Given instruction 1 ▸ In the interview about the CBGB hardcore scene, how old was Freddie when the first Madball record was made?
Given instruction 2 ▸ Pick up the interview about the CBGB hardcore scene after its last sentence and keep it going.

The studio at 18 Spring Street started as a rehearsal room, hosting two completely different scenes – art-punk and hardcore – did you feel a greater affinity for either scene?
FURY: Both scenes were really cool. The art-punk scene spawned bands like Sonic Youth and Helmet. But I had a special affinity for hardcore. I started recording bands like the Psychos, Warzone, and the Cro-Mags to 2 track and cassette. Bands would queue up on the sidewalk waiting their turn for a 2 hour live recording session. I was doing 80 sessions a month for a while. The first Madball record was live to 2 track reel-to-reel. Freddie was just 12 years old, and Agnostic Front was backing him up.
Is there anyone that’s been in your life that you felt was a real mentor in regards to all you do? Or did you have to forge your own path?
FURY: I made my own way. But there is one person I’d like to mention, and that’s Hilly Kristal, the owner of CBGB. Hilly was ornery to just about everyone, but he was a help over the years, to me and my family, to many of the bands I’ve worked with, and to many bands before. RIP.
I’ve read that you played a crucial role in starting the famous CBGB hardcore matinee, through your relationship with Hilly Kristal; how did you come to meet Hilly? What were your first impressions of him? How did the CBGB hardcore matinees come about?
FURY: I first met Hilly when I started playing at the club. He would barely speak to anyone. A few years later, I suggested the CBGB hardcore matinee when my ex, Carol Costa, was booking the club. After a few tries we got Hilly to go with the idea.
What’s one of the most memorable shows you saw there?
FURY: There were a million amazing shows there. Underdog, Bad Brains, Gorilla Biscuits and of course Agnostic Front come to mind – but that’s only a fraction. The CB’s HC matinee was crucial. Kids would be lined up all around the block, sometimes for two shows a day, and inside they’d be standing on top of railings it was so packed.

Stored rows ▸
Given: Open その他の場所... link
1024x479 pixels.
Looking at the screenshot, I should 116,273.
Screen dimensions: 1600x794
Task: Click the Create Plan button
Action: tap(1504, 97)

Written reply 1 ▸ 12 years old.

Written reply 2 ▸
So many of my favourite bands have recorded at your studio and so many classic hardcore and punk records have been made there. I’m sure you have so many stories about different projects you’ve worked on in your studio, could you please share one of your favourites with us?
DON FURY: There aren’t too many flashy stories to tell, sorry. My studio is a workroom, and bands come in with that attitude, and that’s part of the reason good records get made. There was some fun, though. We had ripping parties upstairs at the Spring Street studio that were legend – if a bomb had gone off at any one of them, most of NY Hardcore would have been wiped out in an instant.
When did you first feel as though you could really pursue music as a career?
FURY: Never. And I would call it an old wooden roller coaster that makes you fear for your life, not a career. But it’s damn fun, and makes you happy you’re alive.
You’ve worked on both independent and major label projects – is there a huge difference in how you approach each?
FURY: Working indie or DIY it’s just you and the band making a great record – you have to work hard and fast, and there’s no one else to please. Working with majors you have more time, and the label and sometimes the management want to have input. Sometimes you get to work with some very good people. Sometimes you have to travel.
You always hear horror stories of bands having bad experiences being signed to major labels; has that been the case with any artists you’ve worked with?
FURY: Corporate labels are driven by heavy selling artists, usually pop. Most other bands signed to those labels are losing money, and as a result they have a bad end.
Aside from talent, what qualities in an artist really stand out for you?
FURY: Good song writing and arranging. Got to have that.
Is there any band that was a real challenge to work with?
FURY: Most people know my work with punk HC – but I’ve produced different styles. I’ve done two amazing records with the World Inferno Friendship Society that are all-time favorites. They start out as a nine piece cabaret / punk orchestra and then invite more musicians to the session. We recorded string ensembles, overtures, full horn sections, accordions, keys, woodwinds, percussion, vocal harmonies and bells. Really challenging and fun music to work with. There are some tracks posted on the studio web.
What do you feel is distinctive about your work? Are there any particular techniques that you use?
FURY: Everything you hear in a Fury production is real. The sound is up-front, transparent, vivid, with an edge and not much polish. Guitars have a snarl and a growl. We work hard on vocals. You feel close, like you’re right in front of the band at their best show.
Is there anyone you would really love to work with that you haven’t yet?
FURY: Not any particular band – I’m most interested in working with bands from around the world. And definitely Australia.
What is your favourite thing about your newest studio in Troy, New York?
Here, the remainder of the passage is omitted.